| Exercise instructions |
Quote verbatim the part of the magnetoresistance passage below that runs between "Another notable feature" and "at higher temperatures.", inclusive.

| Given text |
──────────

Another notable feature is the B dependence of MR. According to the semi-classical theory^22,24,25, the MR should increase due to the orbital motion of charge carriers, following \(MR \approx \mu_{h} \mu_{e} B^{2}\). However, the experimental MRs deviate from this behavior. As shown in Fig. 1b,c, we observed a complete absence of quadratic dependence of \(\rho_{xx} \left( B \right)\) at very low B and low temperatures. Instead, a sharp dip or concave-downward increase of \(\rho_{xx} \left( B \right)\) near the zero-field is present, which is a hallmark of WAL. The presence of the dip strongly implies that the B dependence of \(\rho_{xx} \left( B \right)\) is not determined solely by the conventional orbital motion of charge carriers. This sharp dip is the strongest at low temperatures, gradually turning into parabolic shapes at higher temperatures.

──────────

| Entries supplied |
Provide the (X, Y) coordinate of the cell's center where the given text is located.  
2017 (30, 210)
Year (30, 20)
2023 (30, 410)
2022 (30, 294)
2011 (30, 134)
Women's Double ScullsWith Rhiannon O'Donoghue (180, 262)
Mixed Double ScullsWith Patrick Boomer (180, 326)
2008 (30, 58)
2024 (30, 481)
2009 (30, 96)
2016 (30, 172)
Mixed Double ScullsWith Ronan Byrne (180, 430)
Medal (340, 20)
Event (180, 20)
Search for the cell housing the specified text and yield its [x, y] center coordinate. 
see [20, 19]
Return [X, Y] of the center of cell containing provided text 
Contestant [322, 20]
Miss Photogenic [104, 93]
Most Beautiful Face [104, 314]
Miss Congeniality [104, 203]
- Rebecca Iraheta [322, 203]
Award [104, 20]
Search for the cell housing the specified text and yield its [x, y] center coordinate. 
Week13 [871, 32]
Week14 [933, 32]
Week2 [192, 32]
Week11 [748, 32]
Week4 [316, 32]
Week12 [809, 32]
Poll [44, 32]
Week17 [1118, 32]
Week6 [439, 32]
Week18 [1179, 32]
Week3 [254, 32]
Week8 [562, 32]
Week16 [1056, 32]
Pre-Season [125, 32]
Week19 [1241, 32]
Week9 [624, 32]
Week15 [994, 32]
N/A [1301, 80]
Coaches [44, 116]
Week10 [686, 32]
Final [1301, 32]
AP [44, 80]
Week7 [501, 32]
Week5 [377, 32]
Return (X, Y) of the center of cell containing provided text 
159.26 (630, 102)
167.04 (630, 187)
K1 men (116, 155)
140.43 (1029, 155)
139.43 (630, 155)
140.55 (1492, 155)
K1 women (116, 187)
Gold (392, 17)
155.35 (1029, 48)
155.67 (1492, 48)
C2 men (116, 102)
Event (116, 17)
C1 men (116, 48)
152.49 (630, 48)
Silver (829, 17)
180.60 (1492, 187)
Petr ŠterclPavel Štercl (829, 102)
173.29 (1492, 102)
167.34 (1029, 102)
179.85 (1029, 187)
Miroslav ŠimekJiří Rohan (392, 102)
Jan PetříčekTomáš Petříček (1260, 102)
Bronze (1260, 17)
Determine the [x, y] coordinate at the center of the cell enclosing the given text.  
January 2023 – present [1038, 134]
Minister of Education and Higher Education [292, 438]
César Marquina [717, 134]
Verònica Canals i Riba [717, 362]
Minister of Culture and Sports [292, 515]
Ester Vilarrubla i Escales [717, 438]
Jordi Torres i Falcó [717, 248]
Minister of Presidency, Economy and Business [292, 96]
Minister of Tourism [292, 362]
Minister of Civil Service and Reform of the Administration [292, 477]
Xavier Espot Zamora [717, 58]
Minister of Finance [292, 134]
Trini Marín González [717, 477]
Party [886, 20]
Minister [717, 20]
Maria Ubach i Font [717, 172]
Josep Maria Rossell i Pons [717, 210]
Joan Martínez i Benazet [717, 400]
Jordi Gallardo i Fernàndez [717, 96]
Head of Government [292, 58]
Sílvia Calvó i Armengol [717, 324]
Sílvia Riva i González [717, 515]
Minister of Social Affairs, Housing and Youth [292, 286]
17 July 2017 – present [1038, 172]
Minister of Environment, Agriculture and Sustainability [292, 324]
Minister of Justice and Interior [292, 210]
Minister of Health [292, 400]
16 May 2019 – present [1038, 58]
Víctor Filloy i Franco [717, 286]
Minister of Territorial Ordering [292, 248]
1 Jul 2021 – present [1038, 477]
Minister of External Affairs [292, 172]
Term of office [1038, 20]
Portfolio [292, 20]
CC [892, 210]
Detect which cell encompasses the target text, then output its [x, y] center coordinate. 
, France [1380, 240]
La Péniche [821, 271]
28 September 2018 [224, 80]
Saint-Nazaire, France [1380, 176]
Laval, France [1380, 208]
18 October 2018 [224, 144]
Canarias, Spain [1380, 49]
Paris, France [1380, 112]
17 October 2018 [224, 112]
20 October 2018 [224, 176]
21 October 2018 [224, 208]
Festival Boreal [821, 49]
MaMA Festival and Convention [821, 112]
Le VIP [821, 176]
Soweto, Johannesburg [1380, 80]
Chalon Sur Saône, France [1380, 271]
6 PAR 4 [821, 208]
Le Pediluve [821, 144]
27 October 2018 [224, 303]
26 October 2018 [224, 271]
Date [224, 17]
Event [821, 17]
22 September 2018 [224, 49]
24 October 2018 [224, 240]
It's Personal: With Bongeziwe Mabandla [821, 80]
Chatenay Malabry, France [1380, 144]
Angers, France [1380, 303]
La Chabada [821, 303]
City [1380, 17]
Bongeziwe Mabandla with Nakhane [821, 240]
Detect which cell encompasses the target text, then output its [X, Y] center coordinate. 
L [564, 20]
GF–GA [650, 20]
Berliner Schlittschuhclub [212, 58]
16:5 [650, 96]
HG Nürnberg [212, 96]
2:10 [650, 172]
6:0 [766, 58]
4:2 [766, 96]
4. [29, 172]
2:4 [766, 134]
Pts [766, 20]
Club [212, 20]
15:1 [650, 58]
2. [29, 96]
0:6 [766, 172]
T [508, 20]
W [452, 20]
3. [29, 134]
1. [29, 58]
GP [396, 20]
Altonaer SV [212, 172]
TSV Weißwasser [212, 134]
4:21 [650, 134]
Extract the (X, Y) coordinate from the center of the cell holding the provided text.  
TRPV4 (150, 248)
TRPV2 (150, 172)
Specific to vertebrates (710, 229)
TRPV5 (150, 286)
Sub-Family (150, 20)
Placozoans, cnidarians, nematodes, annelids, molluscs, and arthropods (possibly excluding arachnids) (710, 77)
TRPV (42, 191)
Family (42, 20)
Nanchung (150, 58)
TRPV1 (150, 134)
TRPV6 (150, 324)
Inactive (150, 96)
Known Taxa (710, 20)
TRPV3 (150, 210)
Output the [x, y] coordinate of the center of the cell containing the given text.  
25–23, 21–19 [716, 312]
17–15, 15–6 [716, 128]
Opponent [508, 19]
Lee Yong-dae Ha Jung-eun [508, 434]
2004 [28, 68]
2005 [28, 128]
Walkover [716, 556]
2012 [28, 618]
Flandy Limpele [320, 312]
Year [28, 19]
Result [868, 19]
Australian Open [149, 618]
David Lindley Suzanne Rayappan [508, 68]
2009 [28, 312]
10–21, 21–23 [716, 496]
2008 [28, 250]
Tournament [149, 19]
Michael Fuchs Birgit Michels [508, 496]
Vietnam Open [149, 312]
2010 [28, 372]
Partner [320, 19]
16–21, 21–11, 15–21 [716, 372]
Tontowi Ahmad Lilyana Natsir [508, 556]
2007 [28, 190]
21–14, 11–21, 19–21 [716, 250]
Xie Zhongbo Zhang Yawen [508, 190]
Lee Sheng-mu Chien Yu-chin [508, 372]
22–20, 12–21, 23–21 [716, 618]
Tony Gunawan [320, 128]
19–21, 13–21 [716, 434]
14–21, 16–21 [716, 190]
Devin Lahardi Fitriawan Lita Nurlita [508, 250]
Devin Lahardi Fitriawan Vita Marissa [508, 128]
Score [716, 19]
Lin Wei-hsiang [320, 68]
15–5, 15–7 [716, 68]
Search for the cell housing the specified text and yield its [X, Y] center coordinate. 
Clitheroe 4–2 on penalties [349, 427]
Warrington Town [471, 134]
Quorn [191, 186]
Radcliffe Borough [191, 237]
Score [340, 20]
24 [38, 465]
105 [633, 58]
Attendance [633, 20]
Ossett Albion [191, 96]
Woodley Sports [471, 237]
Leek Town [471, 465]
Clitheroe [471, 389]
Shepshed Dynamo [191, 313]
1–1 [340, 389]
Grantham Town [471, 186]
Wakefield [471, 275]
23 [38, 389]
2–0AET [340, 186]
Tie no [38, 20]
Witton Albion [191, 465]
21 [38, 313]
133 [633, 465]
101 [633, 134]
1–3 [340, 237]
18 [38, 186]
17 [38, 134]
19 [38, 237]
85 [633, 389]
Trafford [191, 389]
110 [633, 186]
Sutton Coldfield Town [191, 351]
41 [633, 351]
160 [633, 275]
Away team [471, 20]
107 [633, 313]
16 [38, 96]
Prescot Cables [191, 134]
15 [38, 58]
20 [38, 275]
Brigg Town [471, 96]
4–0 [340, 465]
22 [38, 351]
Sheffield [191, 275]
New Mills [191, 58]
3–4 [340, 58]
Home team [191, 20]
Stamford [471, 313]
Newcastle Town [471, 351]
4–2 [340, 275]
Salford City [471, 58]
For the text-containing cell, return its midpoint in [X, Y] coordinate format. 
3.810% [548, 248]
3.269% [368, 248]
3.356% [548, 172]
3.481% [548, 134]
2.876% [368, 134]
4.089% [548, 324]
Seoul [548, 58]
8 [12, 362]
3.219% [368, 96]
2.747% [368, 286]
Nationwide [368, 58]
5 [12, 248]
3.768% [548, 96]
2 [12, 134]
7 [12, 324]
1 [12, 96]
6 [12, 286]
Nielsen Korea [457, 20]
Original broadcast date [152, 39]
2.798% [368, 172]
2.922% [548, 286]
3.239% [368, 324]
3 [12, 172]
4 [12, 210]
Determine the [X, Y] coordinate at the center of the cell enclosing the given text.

──────────

| Full response |
Another notable feature is the B dependence of MR. According to the semi-classical theory^22,24,25, the MR should increase due to the orbital motion of charge carriers, following \(MR \approx \mu_{h} \mu_{e} B^{2}\). However, the experimental MRs deviate from this behavior. As shown in Fig. 1b,c, we observed a complete absence of quadratic dependence of \(\rho_{xx} \left( B \right)\) at very low B and low temperatures. Instead, a sharp dip or concave-downward increase of \(\rho_{xx} \left( B \right)\) near the zero-field is present, which is a hallmark of WAL. The presence of the dip strongly implies that the B dependence of \(\rho_{xx} \left( B \right)\) is not determined solely by the conventional orbital motion of charge carriers. This sharp dip is the strongest at low temperatures, gradually turning into parabolic shapes at higher temperatures.